Ce qui n'a pas rencontré ma sympathie, en revanche, c'est que l'on exige de moi, non pas que je regarde, ou que je contemple, mais je lise. C'est une tendance croissante dans les musées, et je la déplore. J'aime lire, j'aime découvrir une parole qui me force à mettre pied à terre. Mais je ne vais pas au musée pour lire. C'est presque le contraire: j'y vais pour ne pas lire, et pour offrir à mes yeux l'occasion d'exercer leur fonction première sur des objets qui, grâce à eux, provoqueront chez moi des émotions, et non pas des réflexions. La photographie est l'une de mes passions. J'en collectionne, de jeunes photographes surtout, dont les œuvres m'enchantent. Les développements technologiques et sociaux ont permis à ce média d'évoluer vers des domaines d'une richesse esthétique et de contenu encore impensable il y a quinze ans. Depuis des décennies, je tente de rester fidèle au Musée de l'Elysée, dont certaines expositions m'ont marqué à jamais. 

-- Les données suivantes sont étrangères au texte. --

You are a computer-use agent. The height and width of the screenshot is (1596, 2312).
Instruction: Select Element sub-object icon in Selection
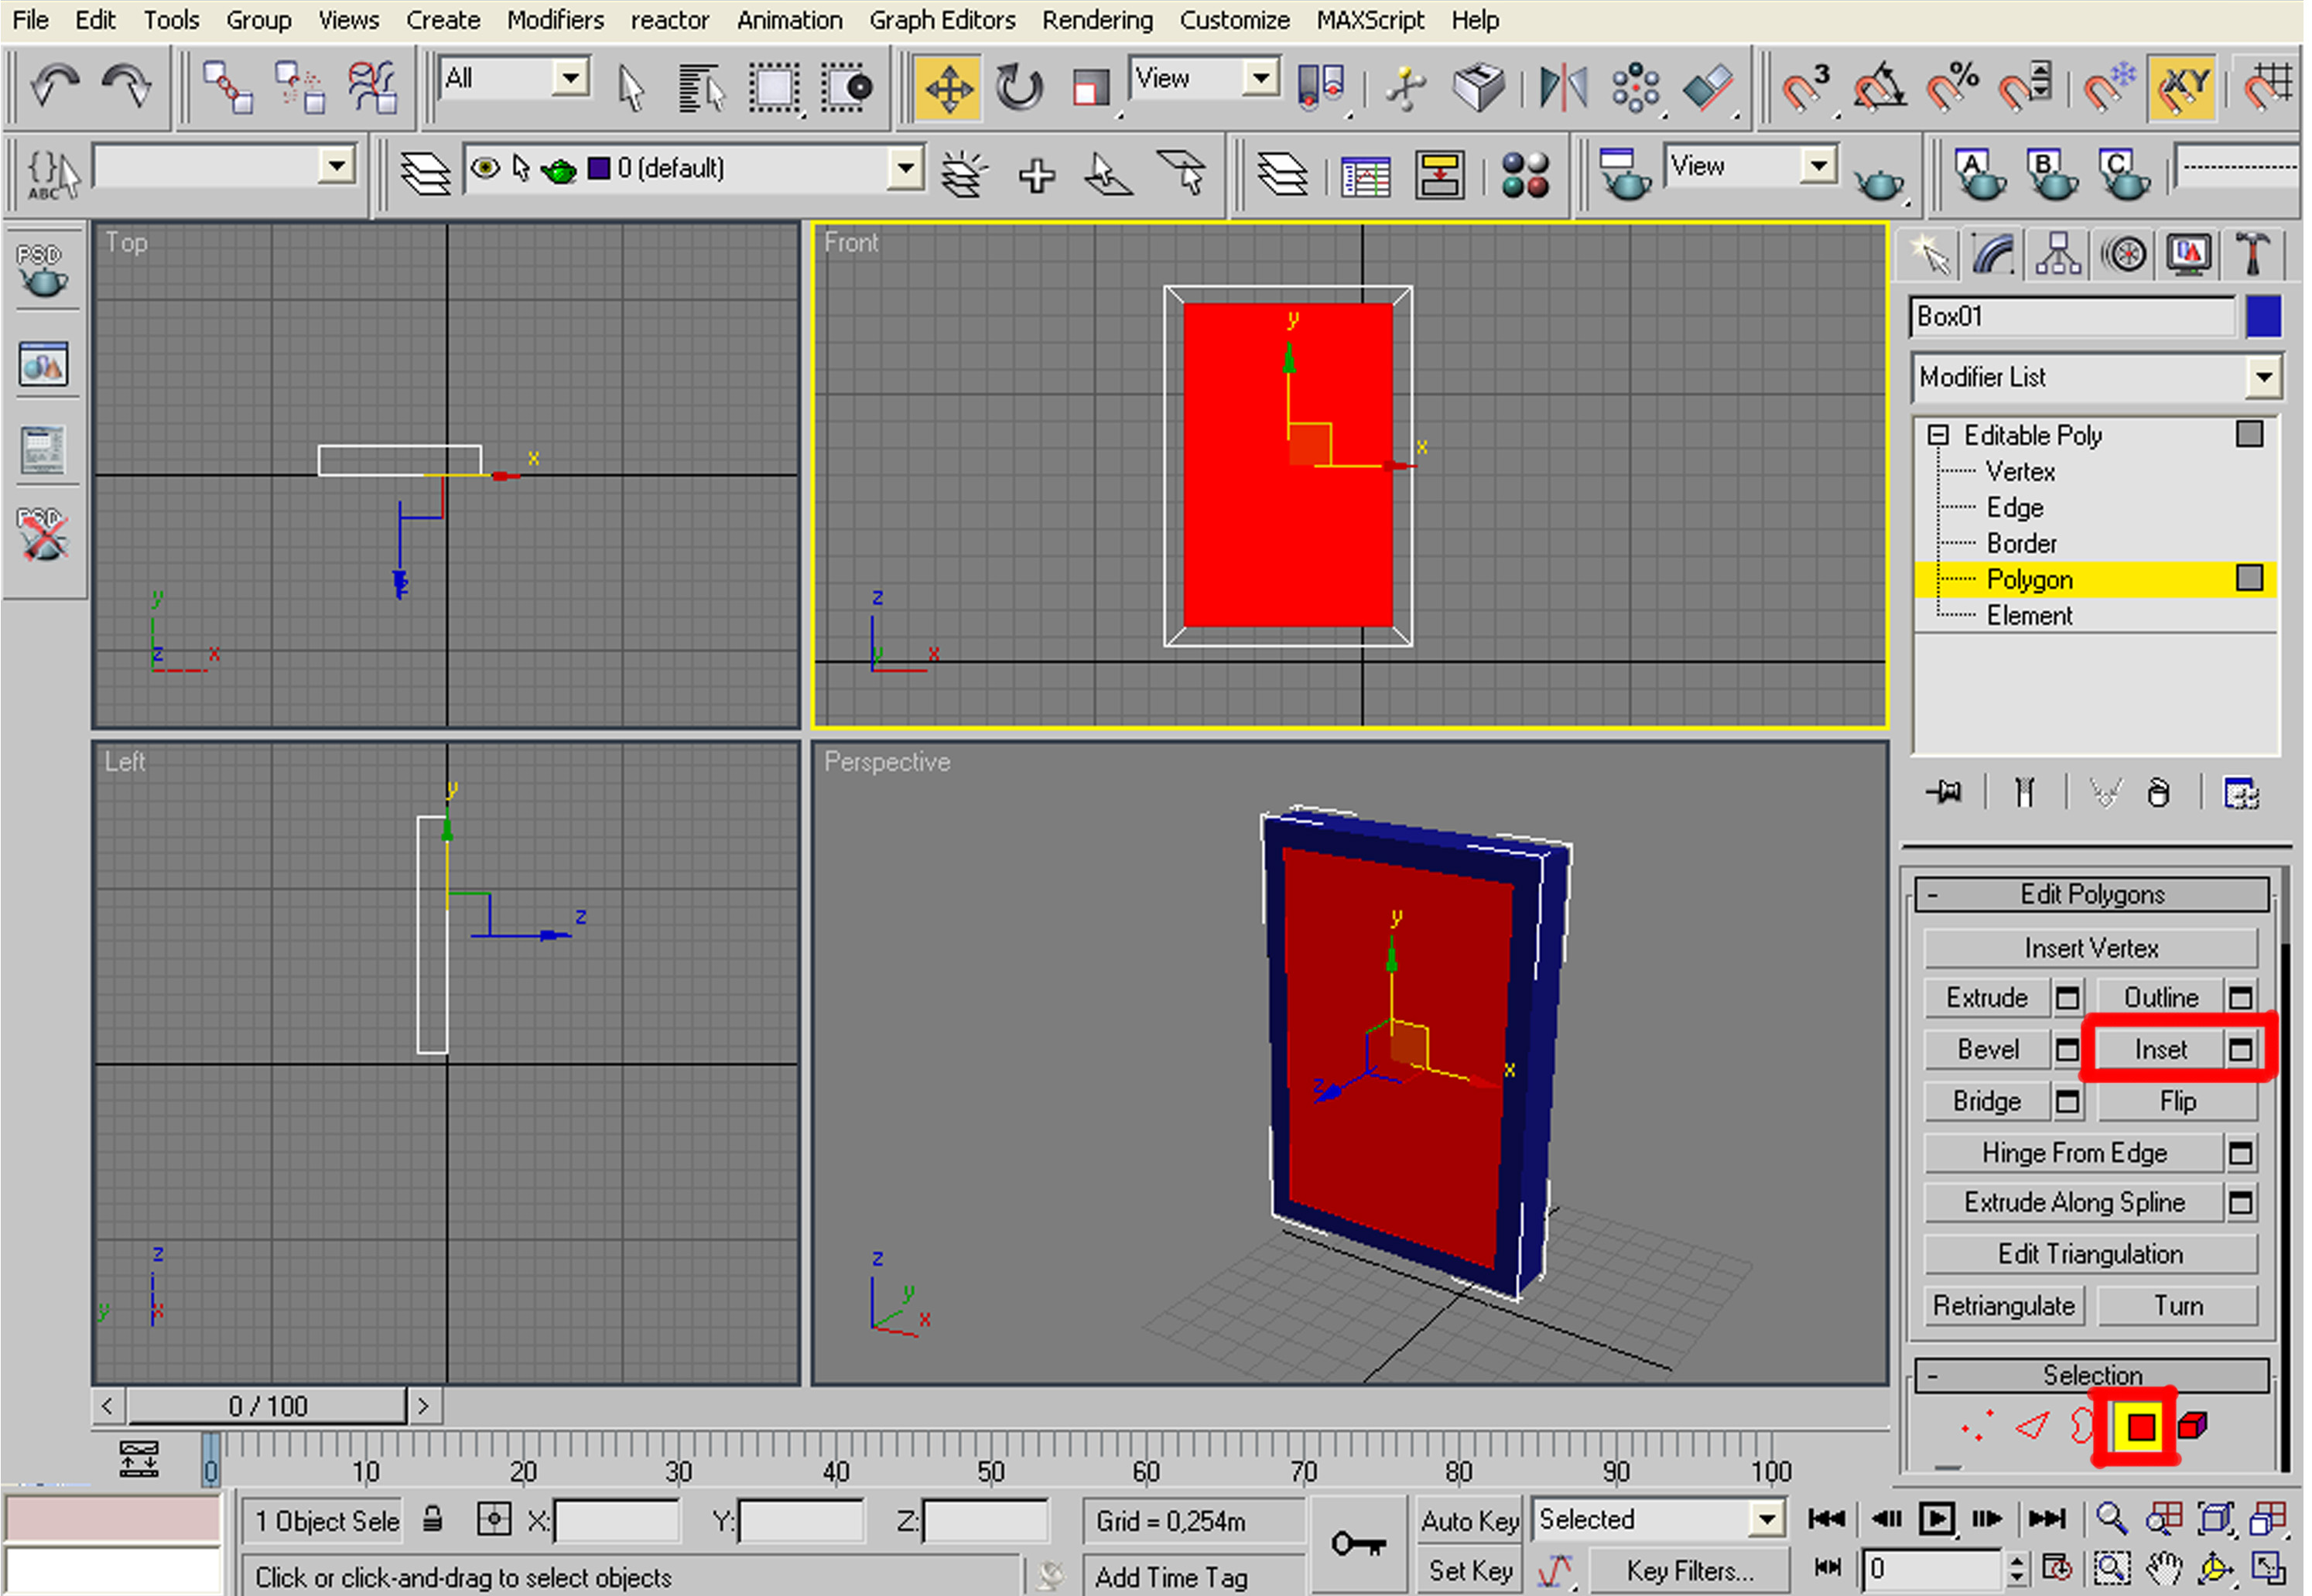(2193, 1426)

C'est pourquoi je peine à trouver les mots pour évoquer ma déception en découvrant des expositions qui ne font honneur, ni au pedigree de cette institution, ni aux possibilités qu'offrent désormais les jeunes photographes, dont on peut découvrir les œuvres plus aisément sur Instagram qu'à l'Elysée. Laia Abril peut sourire. Son succès est prouvé, elle n'a nullement besoin de se justifier. Mais son exposition à Lausanne fait plusieurs victimes collatérales.

La première victime est la direction du musée, qui n'a pas fait un travail de sélection mais a tenu un concours de popularité. La seconde est plus regrettable. Car en étant contraint de devoir lire des volumes entiers sans avoir le répit de quelques images originales, le découragement et la frustration vous saisissent, tandis que c'est la compassion et la curiosité qui étaient attendues. Ça n'est pas un musée, c'est un laboratoire de recherche en sciences sociales.

Alors je suis sorti, et j'ai salué les deux gardiens, qui étaient deux fois plus nombreux que le visiteur. Et je suis monté de deux étages pour retrouver la magie du Mudac, qui consacre une exposition au design libanais. Une exposition qui a le double avantage de présenter des objets d'une grande beauté, et de proposer une récit informatif et enthousiasmant sur un pays dont on n'évoque que ce qui afflige. Le Mudac, il est vrai, reste un musée.

VOS RÉACTIONS SUR LE SUJET

2 Commentaires

@GFTH68 21.07.2023 | 15h35

«Lire debout, c'est fatiguant!»


@TIFF 28.07.2023 | 23h06

«Excellent article de David Laufer. Je crois que tout est dit, et bien dit.»